Для Анны этот случай был важным, одним из ориентиров, которые вели ее вперед. Сейчас она могла рассказывать об этом спокойно, между делом. А когда она впервые читала материалы по делу Дженовезе, ей сложно было сдержать злость и бессильную ярость из-за того, что жизнь была потеряна – когда ее так легко было спасти.

Китти добралась до черного хода, но внутрь войти не смогла: дверь была заперта. От потери крови она упала на ступеньки, хотя не лишилась сознания. Она наверняка была в ужасе, но верила, что выживет, раз безумец, напавший на нее, отступил.

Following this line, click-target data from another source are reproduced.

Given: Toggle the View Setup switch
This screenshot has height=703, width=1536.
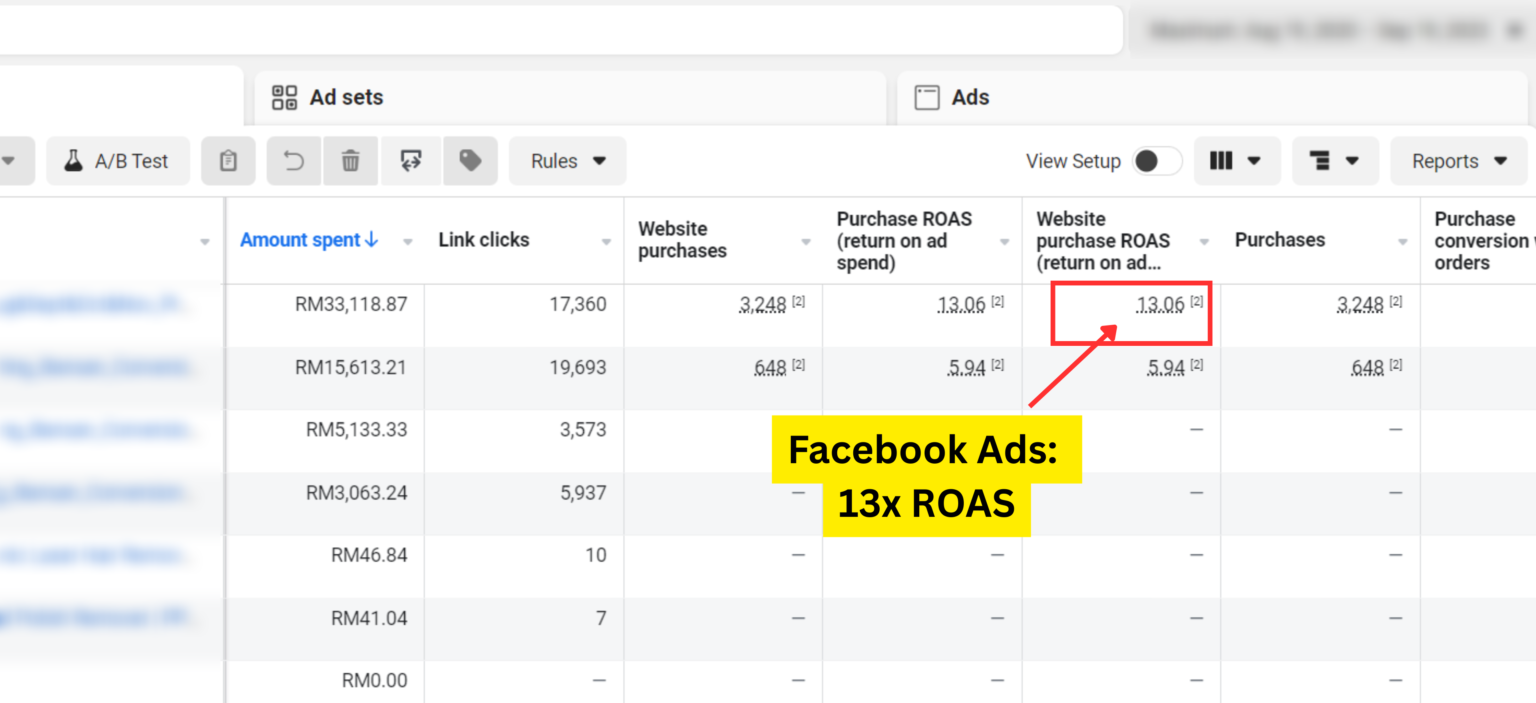Looking at the screenshot, I should [x=1157, y=161].
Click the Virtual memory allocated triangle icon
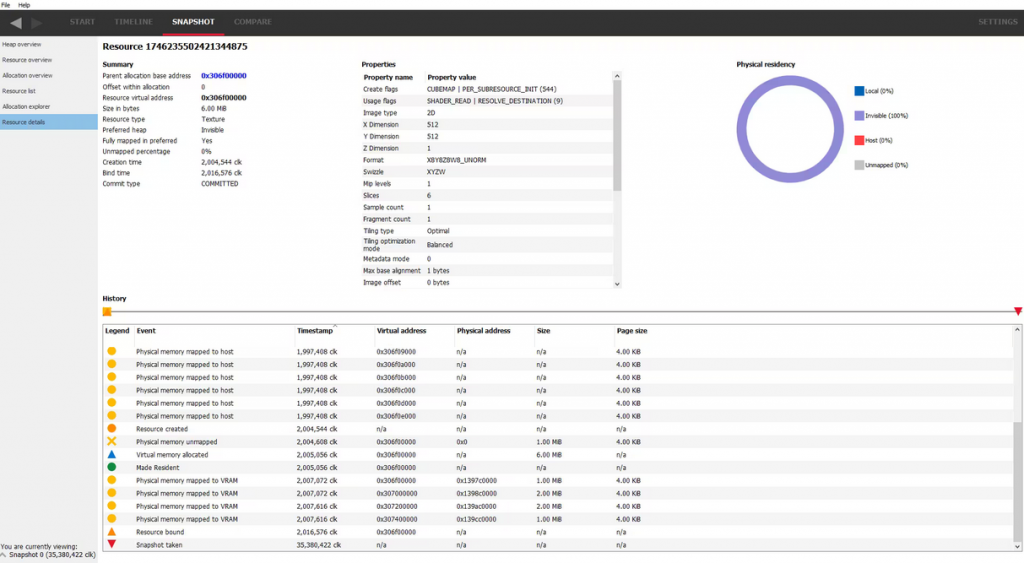 (x=112, y=454)

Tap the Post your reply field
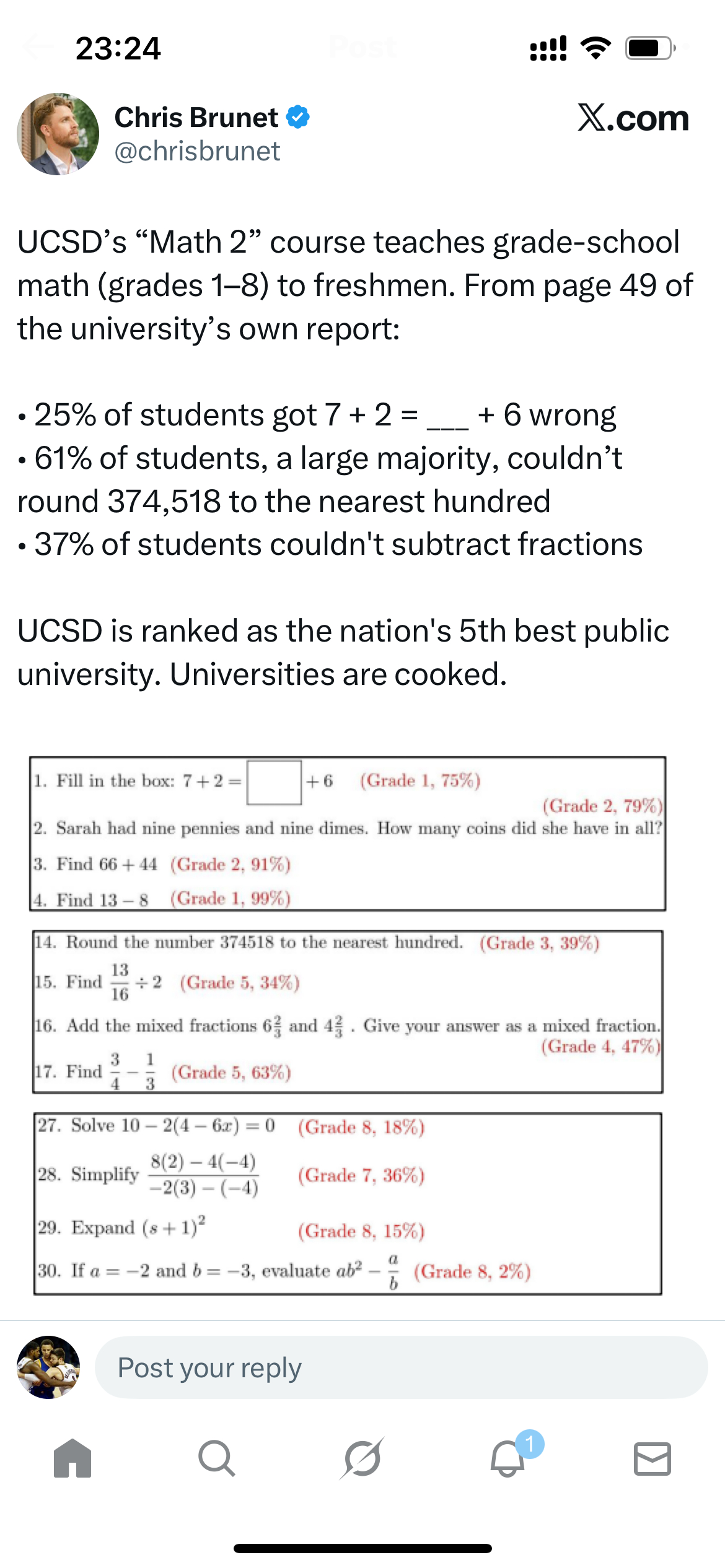(397, 1368)
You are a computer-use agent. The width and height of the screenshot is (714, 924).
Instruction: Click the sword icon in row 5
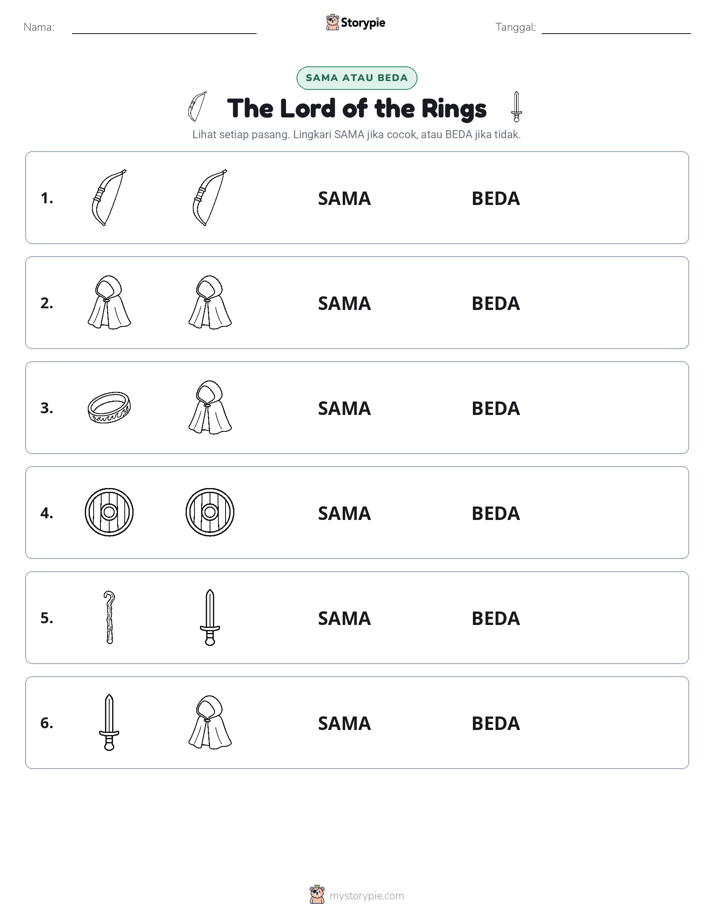(210, 618)
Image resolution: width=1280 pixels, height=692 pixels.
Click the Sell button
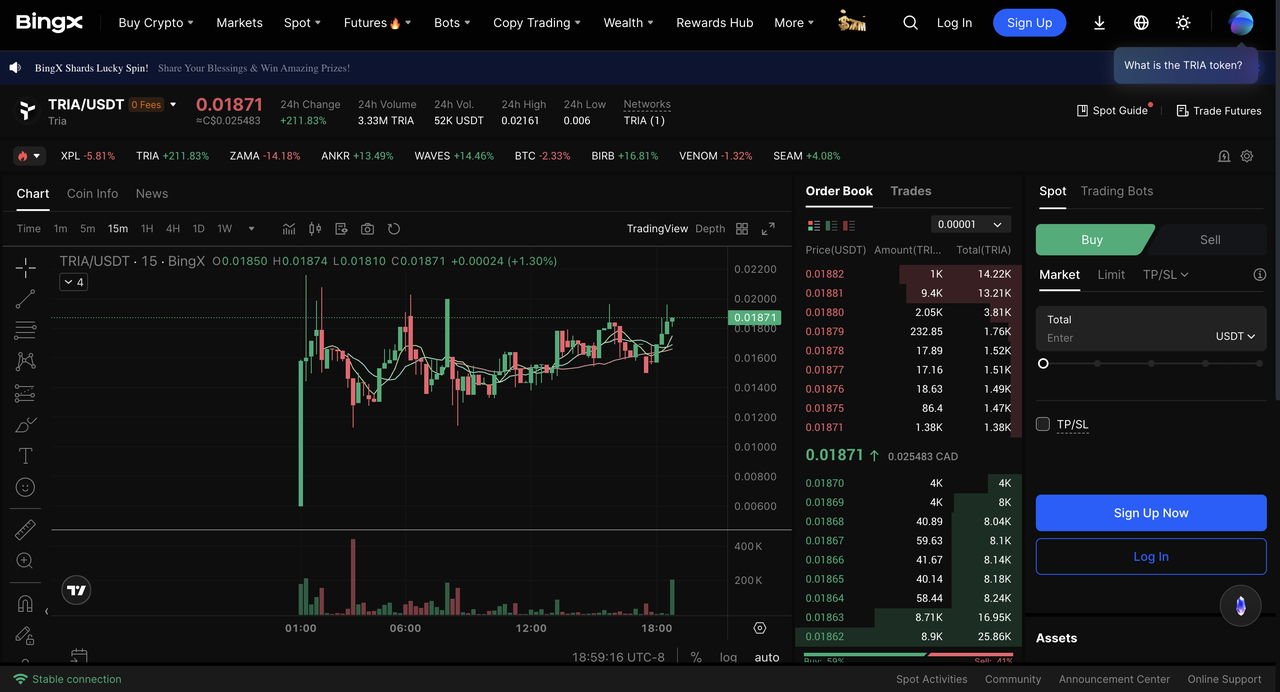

Ей не повезло – так сильно не повезло, что это было больше похоже на проклятье. Мозли не отступил, его просто спугнули. Ему настолько хотелось убить, что он вернулся на место преступления. Он обыскал парковку и территорию вокруг дома и, в отличие от свидетелей, нашел еле живую Китти.

Он ударил ее ножом еще много, много раз, а потом изнасиловал. Судя по ранам, оставшимся на руках, она была в сознании и пыталась защищаться, она кричала и звала на помощь. Ее наверняка слышали, люди, пусть и немногочисленные, проходили мимо, но никто не вмешался. Издевательства продолжались полчаса, Мозли развлекся и ушел по своей воле, оставив истерзанную жертву в озере крови. Ее нашли, вызвали «скорую» – но было уже поздно. Китти не доехала до больницы.

– Сначала дело попытались замять, но потом шум поднялся жуткий, – продолжила Анна. – Газеты утрировали, писали, что свидетелями стали чуть ли не сорок человек. Это, конечно, бред. Но с десяток свидетелей там наберется – и никто из них не помог Китти. Хотя многие могли! Учитывая трусость Мозли, самого появления рядом взрослых мужчин хватило бы, чтобы он свалил со скоростью ветра. Но – нет. Они не вышли, не позвонили, промолчали. Случай стал хрестоматийным. Синдром Дженовезе также называют эффектом наблюдателя. Это ситуация, когда свидетели видят перед собой жертв, но не помогают – по разным причинам. Кто-то верит, что ему не обязательно вмешиваться, жертве помогут другие, раз преступление очевидно. Кто-то убеждает себя, что преступление и вовсе не так серьезно, как кажется, раз другие не помогают. Внутренняя мотивация может быть разной, результат один: свидетель смотрит и ничего не делает, мысленно ссылаясь на других свидетелей. Пусть они, а не я! Этот эффект обычно работает в толпе, тогда как единственный свидетель преступления действует куда решительней, зная, что больше не поможет никто. Понимаешь, почему я вспомнила эффект Дженовезе? Потому что именно с ним ты сейчас и столкнулся. Ты видишь преступление – но его не видят другие. Те, кому положено: следователи и другие эксперты. Ты начинаешь сомневаться, искать у себя паранойю, ты готов отказаться от своих слов, лишь бы не высовываться и не выглядеть нервным идиотом. Но что если преступление есть, Дим? И ты проходишь мимо него? Что если это действительно маньяк, а вовсе не бытовое насилие? Тогда на двух женщинах он не остановится.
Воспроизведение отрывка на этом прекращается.